START Provided passage

Ottways students wear period costumes for their performance.

By Sarah Baker
On November 12-13, The Knoxville Civil War Roundtable presented its annual Living History Weekend at Fort Dickerson Park.  The free event included many activities such as infantry firing and drilling, a Civil War medical exhibit, ladies fashions, and an incredible stringed instrument performance by Conny Ottway and her students.
Approximately 20, from the age of 6 to adult, performed fiddles, guitars, and mandolins.  The setting couldn’t have been more perfect.  Between the autumn leaves, the angles of the hills, and the period costumes, Ottway’s audience felt like they’d stumbled onto the set of “Cold Mountain.”  Her students were focused and reverent as they played familiar tunes such as “Dixie,”  “Old Joe Clark,” and “Skip to My Lou.”  Fort Dickerson is located off of Chapman Highway and visitors can see Neyland Stadium through the trees.  On Saturday, folks could hear the fireworks whenever the Vols made a touchdown.  Each time this occurred Ottway and her students stopped whatever they were playing and commenced to playing “Rocky Top.”
Conny Ottway is a private music instructor in Farragut who has over 30 years teaching experience.   She also has extensive experience organizing musical ensembles and events, judging music and talent competitions, and working with young people in other capacities.  She has co-written and recorded a Bluegrass Fiddle Book with flatpik musician Steve Kaufman.  “She’s such a good teacher, so kind and patient with the children she teaches,” said Elaine Hood, whose grandson Archer, 7, takes lessons from Ottway.
Susannah Sayre’s daughter, Natalie, who’s 8, just started playing in August.  “I think it’s great for music students to use their skills in a group setting and play and to start an interest in history, to fuel an interest in the Civil War through music and costumes.”

END Provided passage
START Source material

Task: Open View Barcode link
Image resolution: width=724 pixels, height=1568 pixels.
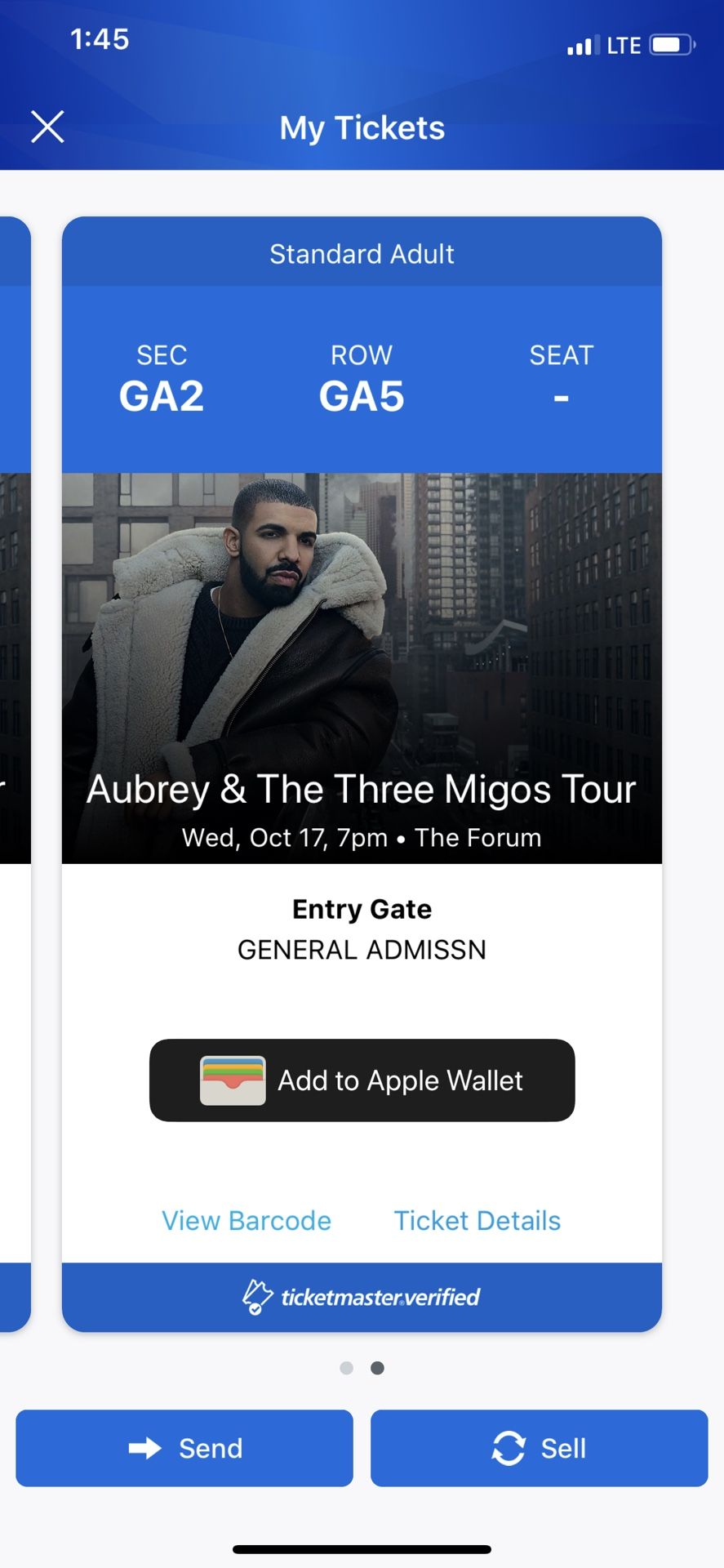Action: 247,1220
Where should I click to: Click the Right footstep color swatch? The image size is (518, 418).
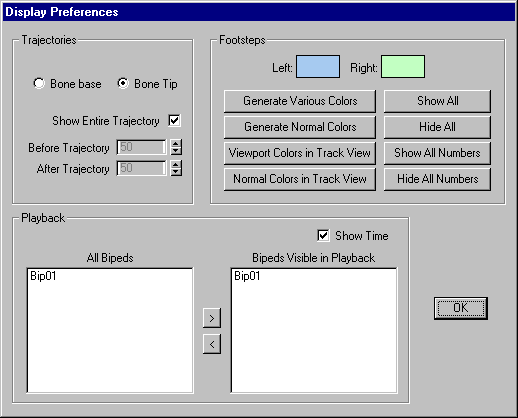[x=403, y=67]
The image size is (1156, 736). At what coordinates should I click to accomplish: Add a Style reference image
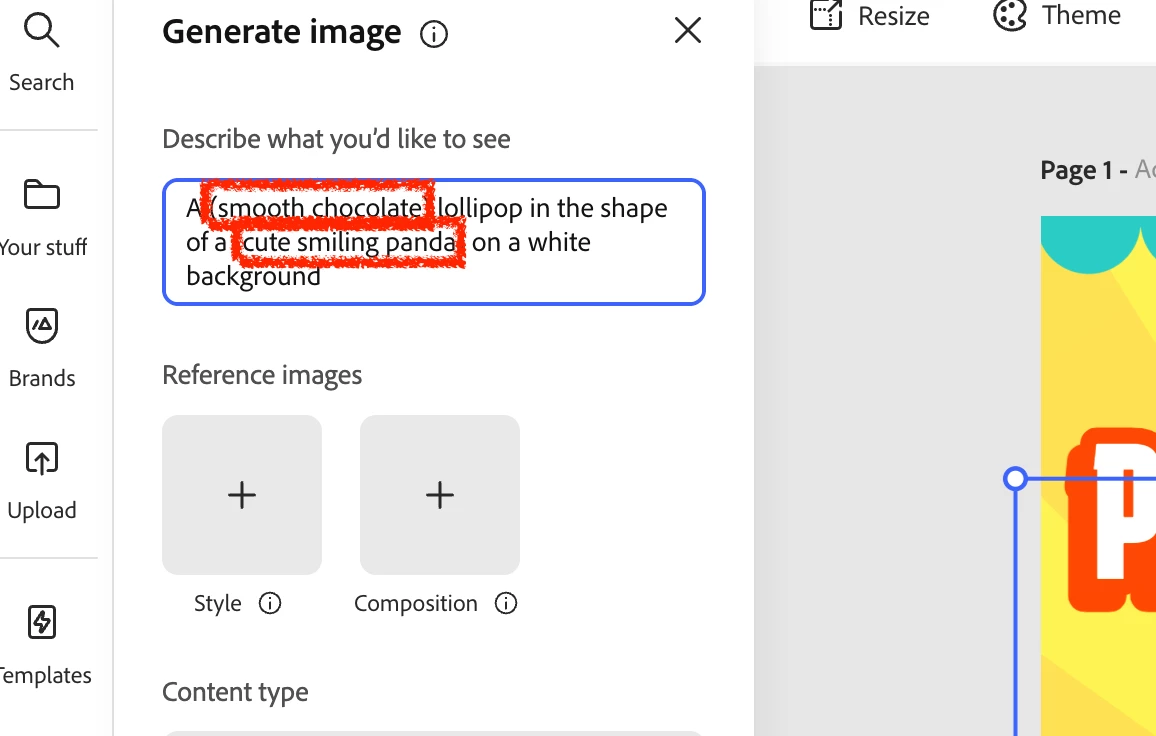pyautogui.click(x=242, y=495)
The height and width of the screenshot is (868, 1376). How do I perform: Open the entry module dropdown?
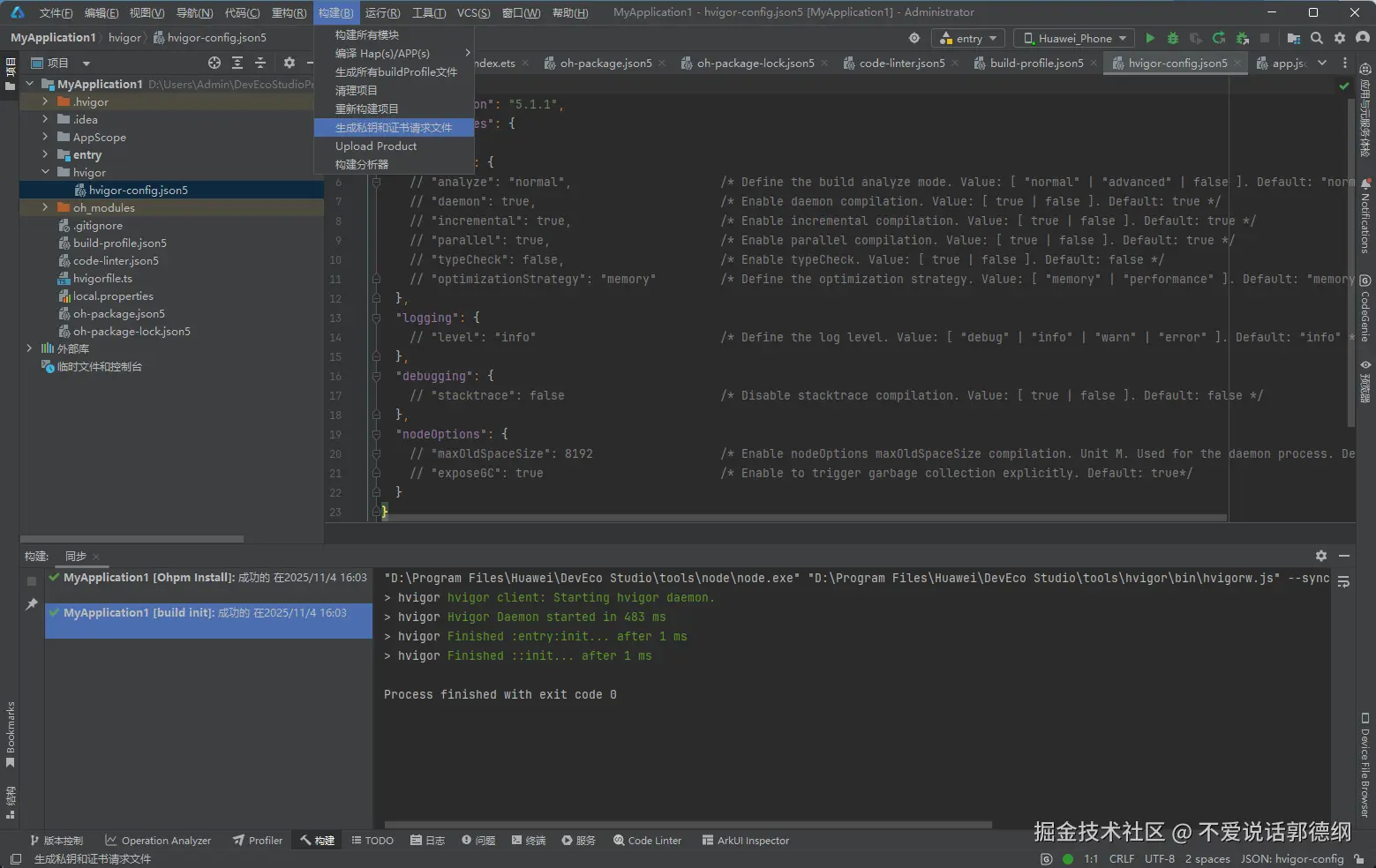pyautogui.click(x=968, y=38)
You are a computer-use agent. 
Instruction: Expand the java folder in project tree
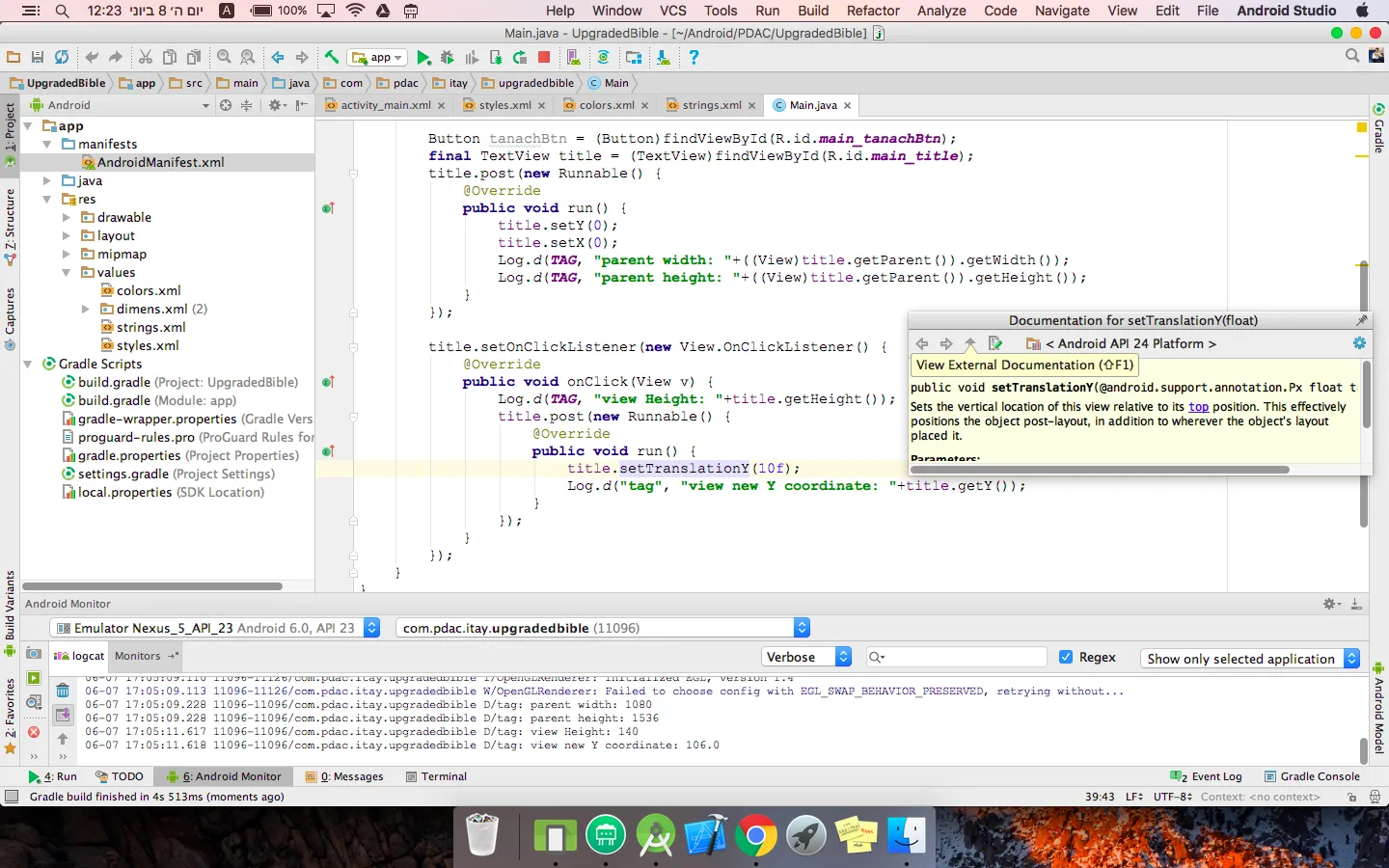[46, 180]
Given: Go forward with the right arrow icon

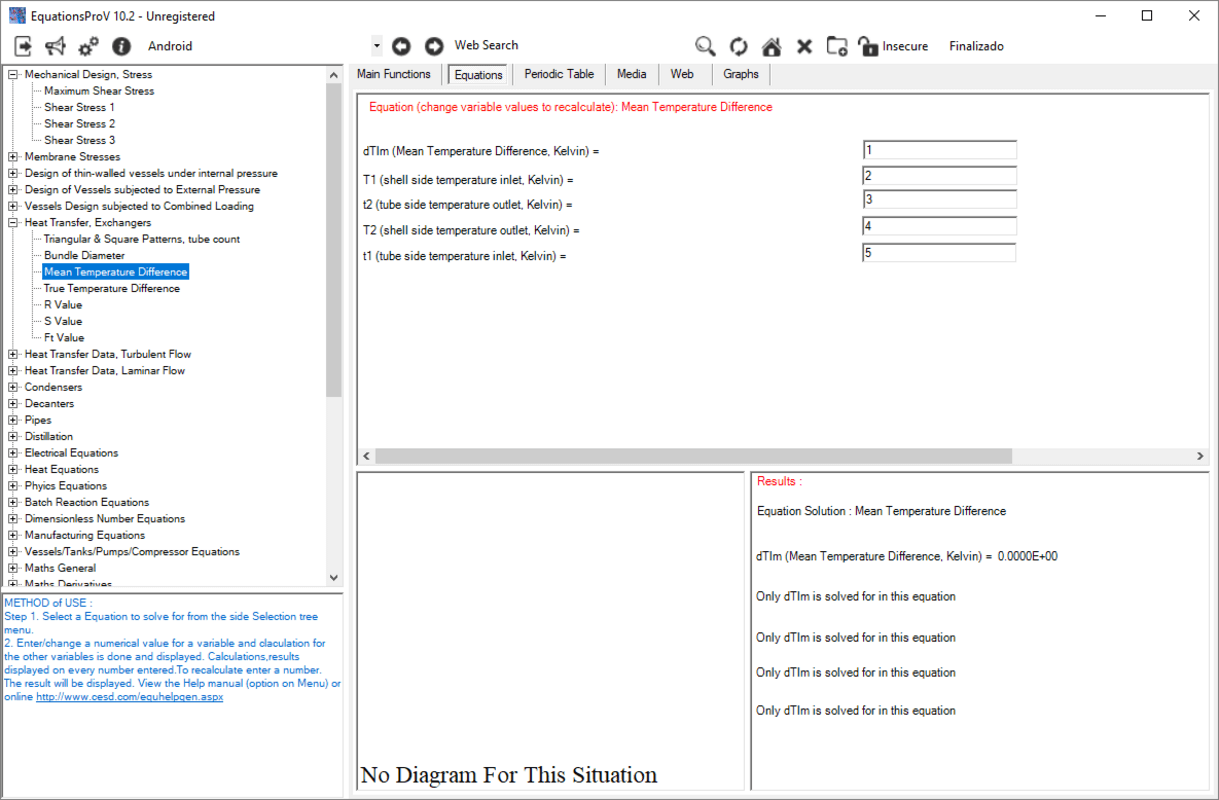Looking at the screenshot, I should [433, 46].
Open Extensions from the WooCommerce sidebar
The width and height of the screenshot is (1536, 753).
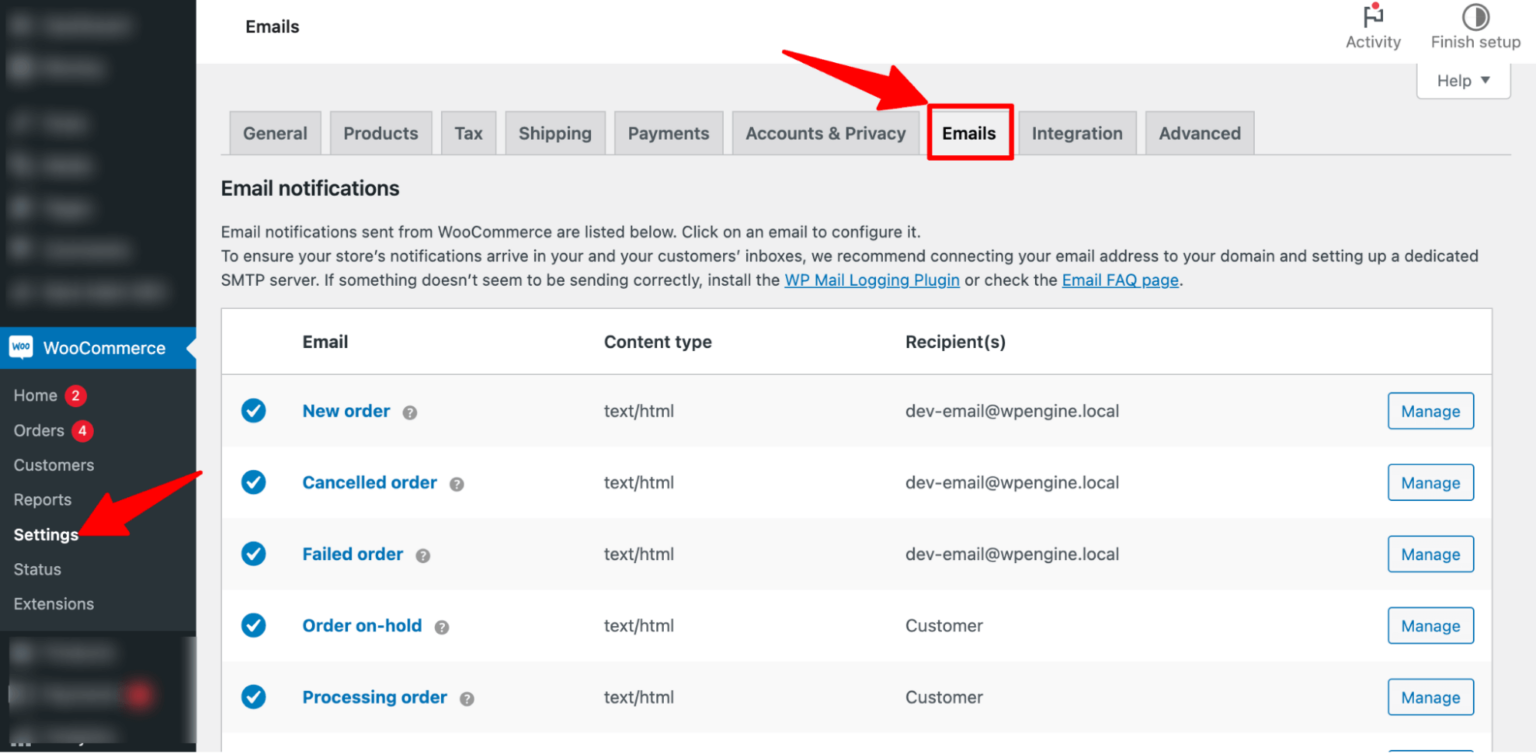coord(53,604)
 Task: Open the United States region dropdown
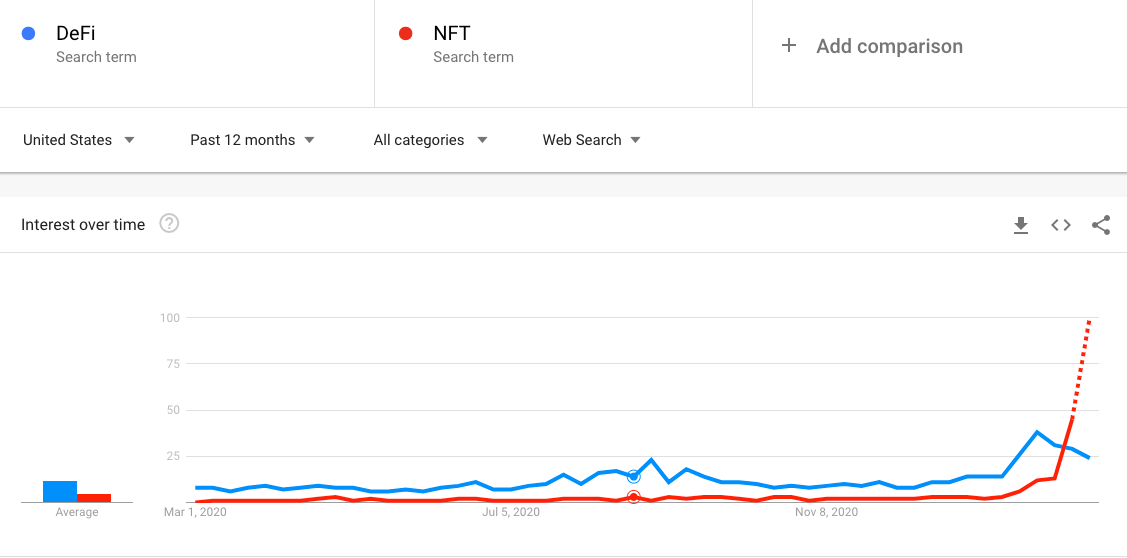(x=79, y=140)
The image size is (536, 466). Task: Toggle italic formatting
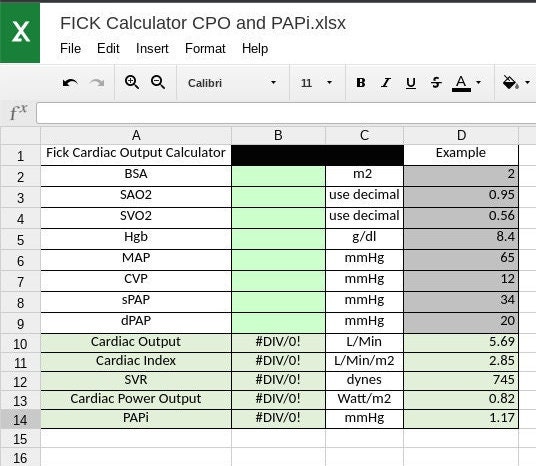coord(386,82)
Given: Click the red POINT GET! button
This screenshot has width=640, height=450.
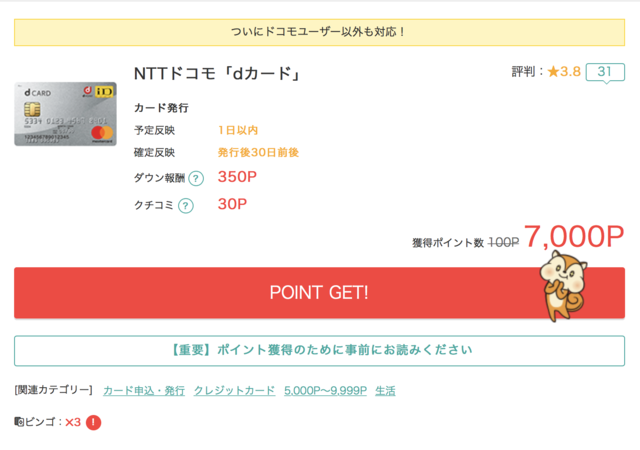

END Source material

## Task instructions
- A) In the Living History Weekend article, what song did Ottway and her students switch to each time the Vols scored a touchdown?
- B) Repeat word for word the portion of the Living History Weekend article starting with "Ottways students wear" and going on through "and her students.".
The data have no connection to the article about the Living History Weekend.

## Solutions for each task
- A) They played "Rocky Top."

- B)
Ottways students wear period costumes for their performance.

By Sarah Baker
On November 12-13, The Knoxville Civil War Roundtable presented its annual Living History Weekend at Fort Dickerson Park.  The free event included many activities such as infantry firing and drilling, a Civil War medical exhibit, ladies fashions, and an incredible stringed instrument performance by Conny Ottway and her students.